Work required:
From the first paragraph of the e-cigarette discussion below, list each result of the authors' own study that found no association or no difference.

Extract provided:
We did not detect a significant association with current e-cigarette use at baseline and biochemically verified cigarette smoking cessation after an 18-month follow-up period. There was also no statistically significant difference in frequency of baseline e-cigarette use among those who quit cigarette smoking compared with those who did not quit cigarette smoking. Further, we did not find a difference in change of CPD based on e-cigarette use at baseline. Our findings on cigarette smoking cessation are comparable to several previous studies^9,29–32 but different from others.³³ Additionally, studies have found mixed results regarding the association of e- cigarette use with a reduction in CPD. Some studies have found that dual use of cigarettes and e-cigarettes was associated with a decrease in CPD^9,31,34–36; while another found no association with e- cigarettes and change in CPD.³⁷

Even though our findings that e-cigarettes did not affect cigarette smoking cessation or reduction in cigarette consumption among this population, our previously reported baseline analyses suggest e-cigarette use is associated with intentions to quit cigarette smoking and having a previous quit attempt.¹⁵ Other studies have found similar results showing an association between readiness to quit, previous quit attempts and e-cigaretteuse.^38–41 While more research is needed to ascertain the association between e-cigarette use and cigarette smoking cessation, clinicians should be aware that e-cigarette use may be an indication that some cigarette smokers use them in hopes of quitting smoking. However, more research is needed to better understand how e-cigarettes may mitigate or modify readiness to quit smoking. This is particularly salient, as our study showed that baseline intentions to quit smoking cigarettes was one of the few characteristics associated with cigarette smoking cessation after an 18-month follow-up; yet, baseline e-cigarette use did not show a significant association with cessation. Research using a larger sample size would be needed to better understand what role, if any, e-cigarettes have in the pathway from intentions to quit to actual cigarette smoking cessation.

Dataset content:
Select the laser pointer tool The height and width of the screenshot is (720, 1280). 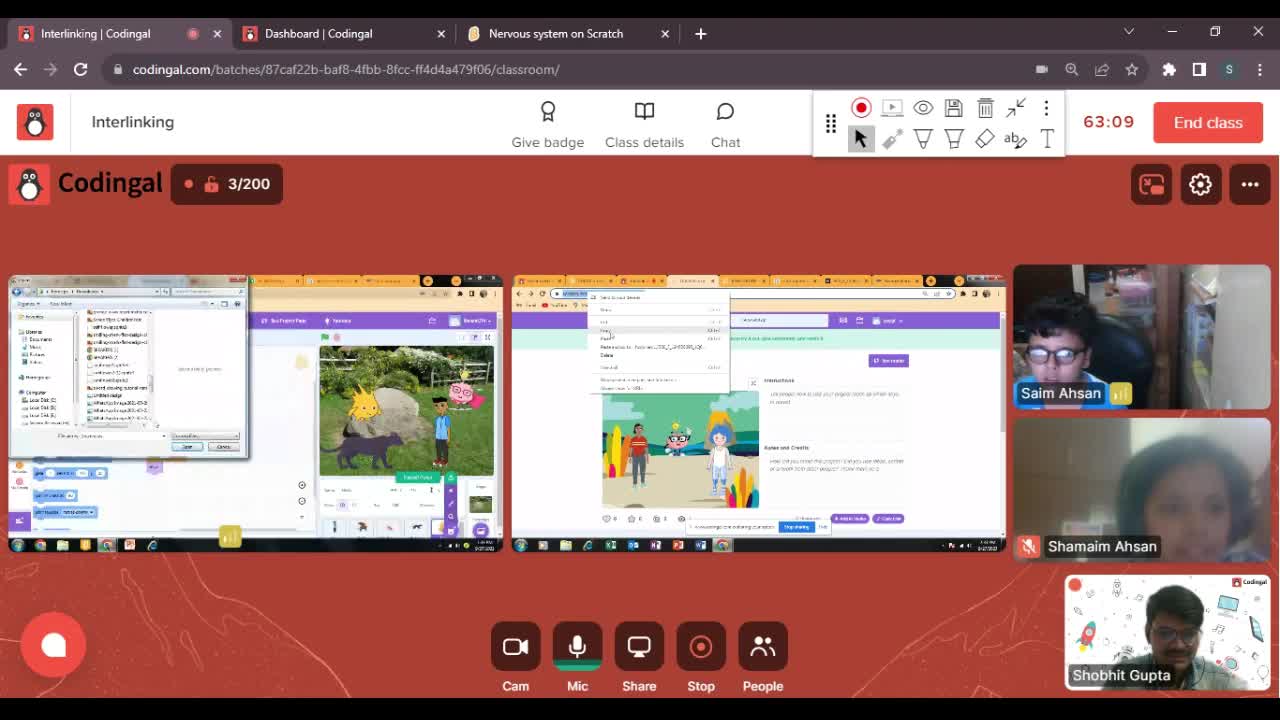(x=892, y=139)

Answer for the task:
- No significant association between current e-cigarette use at baseline and biochemically verified cigarette smoking cessation after an 18-month follow-up period.
- No statistically significant difference in how often people used e-cigarettes at baseline between those who quit cigarette smoking and those who did not.
- No difference in change of CPD based on e-cigarette use at baseline.